Dataset extract Start Marker

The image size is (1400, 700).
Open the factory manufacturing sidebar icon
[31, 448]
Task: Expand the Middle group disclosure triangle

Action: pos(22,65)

Dataset extract End Marker

▶ [Task details]:
Please restate the preceding entries word for word.

▶ [Exercise solution]:
The image size is (1400, 700).
Open the factory manufacturing sidebar icon
[31, 448]
Task: Expand the Middle group disclosure triangle

Action: pos(22,65)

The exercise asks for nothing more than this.